PROBLEM: Pull out each line of the listing below that contains the word "column". Case counts.

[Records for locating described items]

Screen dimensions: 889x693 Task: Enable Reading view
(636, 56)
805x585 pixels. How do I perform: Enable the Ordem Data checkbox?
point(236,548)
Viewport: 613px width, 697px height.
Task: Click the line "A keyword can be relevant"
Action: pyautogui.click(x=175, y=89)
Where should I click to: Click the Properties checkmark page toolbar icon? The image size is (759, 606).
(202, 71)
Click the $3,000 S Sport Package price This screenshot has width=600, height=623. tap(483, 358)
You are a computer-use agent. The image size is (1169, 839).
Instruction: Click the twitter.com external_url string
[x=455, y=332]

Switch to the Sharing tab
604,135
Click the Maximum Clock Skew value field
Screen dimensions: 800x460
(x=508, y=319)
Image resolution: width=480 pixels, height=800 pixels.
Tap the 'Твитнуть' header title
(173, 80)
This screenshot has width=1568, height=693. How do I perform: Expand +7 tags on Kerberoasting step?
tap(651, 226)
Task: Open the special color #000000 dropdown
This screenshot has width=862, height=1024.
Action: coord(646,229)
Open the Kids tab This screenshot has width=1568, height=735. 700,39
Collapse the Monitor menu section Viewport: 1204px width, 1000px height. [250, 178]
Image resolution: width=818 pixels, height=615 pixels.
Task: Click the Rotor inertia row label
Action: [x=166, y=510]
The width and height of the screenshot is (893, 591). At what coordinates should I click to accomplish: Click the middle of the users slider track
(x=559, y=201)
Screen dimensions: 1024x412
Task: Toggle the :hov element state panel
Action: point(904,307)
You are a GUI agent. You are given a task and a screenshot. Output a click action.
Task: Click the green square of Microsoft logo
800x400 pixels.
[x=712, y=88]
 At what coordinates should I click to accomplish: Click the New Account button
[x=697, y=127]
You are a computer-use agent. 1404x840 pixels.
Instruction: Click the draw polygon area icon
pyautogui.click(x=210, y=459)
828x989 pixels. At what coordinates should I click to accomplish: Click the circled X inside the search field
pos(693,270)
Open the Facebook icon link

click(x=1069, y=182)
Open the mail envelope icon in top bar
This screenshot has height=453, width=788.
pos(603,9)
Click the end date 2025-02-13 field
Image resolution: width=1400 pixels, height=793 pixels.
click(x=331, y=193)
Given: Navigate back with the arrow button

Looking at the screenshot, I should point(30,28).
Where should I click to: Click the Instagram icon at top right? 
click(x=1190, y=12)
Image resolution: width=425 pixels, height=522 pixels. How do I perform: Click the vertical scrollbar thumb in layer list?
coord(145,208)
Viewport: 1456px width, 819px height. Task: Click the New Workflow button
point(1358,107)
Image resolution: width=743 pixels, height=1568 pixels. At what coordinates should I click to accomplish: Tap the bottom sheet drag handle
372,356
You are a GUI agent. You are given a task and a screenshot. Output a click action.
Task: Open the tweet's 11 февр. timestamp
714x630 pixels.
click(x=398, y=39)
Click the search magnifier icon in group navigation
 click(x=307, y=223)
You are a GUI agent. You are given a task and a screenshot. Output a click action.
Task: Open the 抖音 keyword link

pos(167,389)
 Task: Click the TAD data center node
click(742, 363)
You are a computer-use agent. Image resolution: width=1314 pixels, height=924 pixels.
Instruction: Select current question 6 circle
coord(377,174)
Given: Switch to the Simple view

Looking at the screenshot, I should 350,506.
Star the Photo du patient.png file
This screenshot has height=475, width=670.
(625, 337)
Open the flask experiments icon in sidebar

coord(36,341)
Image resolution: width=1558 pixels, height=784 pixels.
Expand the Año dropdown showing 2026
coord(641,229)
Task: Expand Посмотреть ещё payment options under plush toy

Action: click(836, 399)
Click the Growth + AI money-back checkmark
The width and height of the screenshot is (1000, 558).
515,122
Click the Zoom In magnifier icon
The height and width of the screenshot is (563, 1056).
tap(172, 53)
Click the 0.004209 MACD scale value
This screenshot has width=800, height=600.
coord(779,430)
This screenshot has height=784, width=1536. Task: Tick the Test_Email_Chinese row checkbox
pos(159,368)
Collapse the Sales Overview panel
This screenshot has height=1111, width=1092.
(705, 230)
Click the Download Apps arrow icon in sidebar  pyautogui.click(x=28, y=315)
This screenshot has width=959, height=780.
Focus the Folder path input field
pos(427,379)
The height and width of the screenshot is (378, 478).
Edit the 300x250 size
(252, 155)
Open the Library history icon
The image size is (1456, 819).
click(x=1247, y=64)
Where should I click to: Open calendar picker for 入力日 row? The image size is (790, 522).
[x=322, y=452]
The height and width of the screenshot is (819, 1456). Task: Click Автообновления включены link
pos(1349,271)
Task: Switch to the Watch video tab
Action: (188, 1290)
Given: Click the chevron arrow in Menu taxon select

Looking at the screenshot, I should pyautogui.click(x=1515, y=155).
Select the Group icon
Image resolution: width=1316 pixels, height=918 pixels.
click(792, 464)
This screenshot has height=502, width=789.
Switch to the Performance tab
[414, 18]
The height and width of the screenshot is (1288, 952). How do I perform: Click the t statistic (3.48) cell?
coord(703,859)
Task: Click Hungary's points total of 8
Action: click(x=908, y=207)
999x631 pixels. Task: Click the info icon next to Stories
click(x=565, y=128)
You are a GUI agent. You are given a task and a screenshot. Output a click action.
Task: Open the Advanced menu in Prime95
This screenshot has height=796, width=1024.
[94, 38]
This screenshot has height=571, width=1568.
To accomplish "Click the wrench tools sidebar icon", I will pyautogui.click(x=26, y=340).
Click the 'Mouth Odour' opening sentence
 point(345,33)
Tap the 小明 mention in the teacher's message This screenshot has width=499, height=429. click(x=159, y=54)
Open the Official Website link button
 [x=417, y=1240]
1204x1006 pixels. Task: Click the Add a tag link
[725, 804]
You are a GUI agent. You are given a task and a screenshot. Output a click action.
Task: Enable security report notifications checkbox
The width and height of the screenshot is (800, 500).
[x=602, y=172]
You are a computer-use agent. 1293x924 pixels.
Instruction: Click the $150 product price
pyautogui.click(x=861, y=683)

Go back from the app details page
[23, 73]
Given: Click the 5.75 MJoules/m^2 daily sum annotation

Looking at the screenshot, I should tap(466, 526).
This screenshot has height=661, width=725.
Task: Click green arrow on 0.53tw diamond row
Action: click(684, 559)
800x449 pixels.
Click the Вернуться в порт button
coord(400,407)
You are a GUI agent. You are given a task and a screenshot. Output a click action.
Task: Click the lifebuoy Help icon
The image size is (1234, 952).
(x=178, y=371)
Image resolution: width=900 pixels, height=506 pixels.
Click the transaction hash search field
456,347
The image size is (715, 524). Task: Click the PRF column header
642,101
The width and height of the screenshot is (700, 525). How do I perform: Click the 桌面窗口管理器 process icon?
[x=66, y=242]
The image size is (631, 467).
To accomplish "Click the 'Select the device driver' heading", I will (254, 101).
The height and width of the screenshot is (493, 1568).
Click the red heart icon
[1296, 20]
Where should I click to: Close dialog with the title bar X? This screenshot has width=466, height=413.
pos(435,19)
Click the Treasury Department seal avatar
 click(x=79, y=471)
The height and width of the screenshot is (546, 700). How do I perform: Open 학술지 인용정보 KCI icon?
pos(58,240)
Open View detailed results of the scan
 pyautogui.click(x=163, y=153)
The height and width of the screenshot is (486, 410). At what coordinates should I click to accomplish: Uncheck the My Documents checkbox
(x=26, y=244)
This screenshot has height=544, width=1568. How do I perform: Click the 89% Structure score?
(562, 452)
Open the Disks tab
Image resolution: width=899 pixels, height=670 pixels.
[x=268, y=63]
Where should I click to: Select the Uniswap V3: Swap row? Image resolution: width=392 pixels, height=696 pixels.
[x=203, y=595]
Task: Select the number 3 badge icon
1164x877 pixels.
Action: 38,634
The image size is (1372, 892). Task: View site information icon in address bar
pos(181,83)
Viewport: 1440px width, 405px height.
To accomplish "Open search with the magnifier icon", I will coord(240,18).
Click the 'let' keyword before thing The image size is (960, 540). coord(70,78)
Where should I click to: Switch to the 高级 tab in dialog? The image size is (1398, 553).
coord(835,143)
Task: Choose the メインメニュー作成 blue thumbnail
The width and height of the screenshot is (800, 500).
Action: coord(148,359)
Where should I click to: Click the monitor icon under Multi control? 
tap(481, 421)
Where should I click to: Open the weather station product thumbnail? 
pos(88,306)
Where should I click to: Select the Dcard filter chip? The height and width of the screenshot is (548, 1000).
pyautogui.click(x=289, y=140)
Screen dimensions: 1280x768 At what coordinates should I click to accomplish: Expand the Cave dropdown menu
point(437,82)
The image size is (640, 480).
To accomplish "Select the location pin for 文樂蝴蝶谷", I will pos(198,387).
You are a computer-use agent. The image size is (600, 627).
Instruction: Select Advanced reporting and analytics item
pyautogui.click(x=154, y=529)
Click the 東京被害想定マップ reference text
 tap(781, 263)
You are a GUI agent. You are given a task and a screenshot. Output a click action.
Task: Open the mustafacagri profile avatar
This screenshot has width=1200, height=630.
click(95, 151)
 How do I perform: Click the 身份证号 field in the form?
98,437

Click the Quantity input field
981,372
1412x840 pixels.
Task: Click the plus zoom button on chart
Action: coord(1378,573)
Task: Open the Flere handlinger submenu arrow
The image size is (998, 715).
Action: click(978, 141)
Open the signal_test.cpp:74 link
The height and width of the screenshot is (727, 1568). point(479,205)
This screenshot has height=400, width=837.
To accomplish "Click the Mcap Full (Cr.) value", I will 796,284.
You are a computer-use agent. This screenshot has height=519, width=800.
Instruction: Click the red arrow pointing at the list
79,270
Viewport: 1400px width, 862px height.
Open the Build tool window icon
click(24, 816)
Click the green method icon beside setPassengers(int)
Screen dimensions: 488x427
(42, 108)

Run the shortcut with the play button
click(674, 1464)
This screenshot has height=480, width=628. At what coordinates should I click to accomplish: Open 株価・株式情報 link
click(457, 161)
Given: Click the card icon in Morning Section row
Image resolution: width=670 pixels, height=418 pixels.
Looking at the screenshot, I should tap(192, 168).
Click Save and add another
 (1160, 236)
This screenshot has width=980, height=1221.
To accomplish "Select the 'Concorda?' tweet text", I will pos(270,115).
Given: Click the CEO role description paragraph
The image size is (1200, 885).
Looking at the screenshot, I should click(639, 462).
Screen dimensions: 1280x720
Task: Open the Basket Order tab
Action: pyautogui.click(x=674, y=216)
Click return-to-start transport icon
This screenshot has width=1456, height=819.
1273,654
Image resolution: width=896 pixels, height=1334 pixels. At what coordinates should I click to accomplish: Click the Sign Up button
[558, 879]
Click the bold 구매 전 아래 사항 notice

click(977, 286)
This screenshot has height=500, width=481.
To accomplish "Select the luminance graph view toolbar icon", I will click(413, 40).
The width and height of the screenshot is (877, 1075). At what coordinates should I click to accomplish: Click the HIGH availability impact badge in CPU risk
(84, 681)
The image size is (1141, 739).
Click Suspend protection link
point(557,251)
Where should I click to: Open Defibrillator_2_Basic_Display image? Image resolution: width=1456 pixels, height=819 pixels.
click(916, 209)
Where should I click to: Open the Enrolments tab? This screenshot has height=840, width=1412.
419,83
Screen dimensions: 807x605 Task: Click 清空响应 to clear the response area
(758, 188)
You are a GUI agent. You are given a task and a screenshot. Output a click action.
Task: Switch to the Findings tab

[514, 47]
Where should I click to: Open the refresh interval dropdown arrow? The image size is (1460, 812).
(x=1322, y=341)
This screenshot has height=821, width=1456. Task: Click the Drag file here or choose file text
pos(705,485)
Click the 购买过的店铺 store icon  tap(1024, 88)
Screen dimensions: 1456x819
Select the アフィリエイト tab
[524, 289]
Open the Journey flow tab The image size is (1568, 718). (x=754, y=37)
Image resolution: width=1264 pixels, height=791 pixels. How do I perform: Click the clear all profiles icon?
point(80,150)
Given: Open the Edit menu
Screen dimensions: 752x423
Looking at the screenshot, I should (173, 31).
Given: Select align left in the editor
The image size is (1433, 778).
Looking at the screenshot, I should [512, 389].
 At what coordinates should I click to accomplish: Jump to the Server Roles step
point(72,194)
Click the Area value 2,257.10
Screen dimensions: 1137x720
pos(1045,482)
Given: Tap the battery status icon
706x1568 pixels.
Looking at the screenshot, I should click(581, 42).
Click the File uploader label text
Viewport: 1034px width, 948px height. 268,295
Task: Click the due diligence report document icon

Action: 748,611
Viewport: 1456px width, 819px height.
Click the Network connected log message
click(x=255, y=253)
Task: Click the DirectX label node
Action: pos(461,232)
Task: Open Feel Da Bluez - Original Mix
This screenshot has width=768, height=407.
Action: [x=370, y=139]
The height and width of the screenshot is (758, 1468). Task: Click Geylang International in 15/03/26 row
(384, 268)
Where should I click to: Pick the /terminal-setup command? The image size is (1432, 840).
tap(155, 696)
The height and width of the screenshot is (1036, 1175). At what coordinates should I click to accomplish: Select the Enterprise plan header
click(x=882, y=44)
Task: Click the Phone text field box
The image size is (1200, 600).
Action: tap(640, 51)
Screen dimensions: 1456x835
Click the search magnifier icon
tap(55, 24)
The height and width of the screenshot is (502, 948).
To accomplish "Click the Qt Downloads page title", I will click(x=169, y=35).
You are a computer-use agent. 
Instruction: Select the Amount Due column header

RESULT OF THE TASK:
The image size is (715, 524). Task: Click the PRF column header
Instruction: Select the Amount Due column header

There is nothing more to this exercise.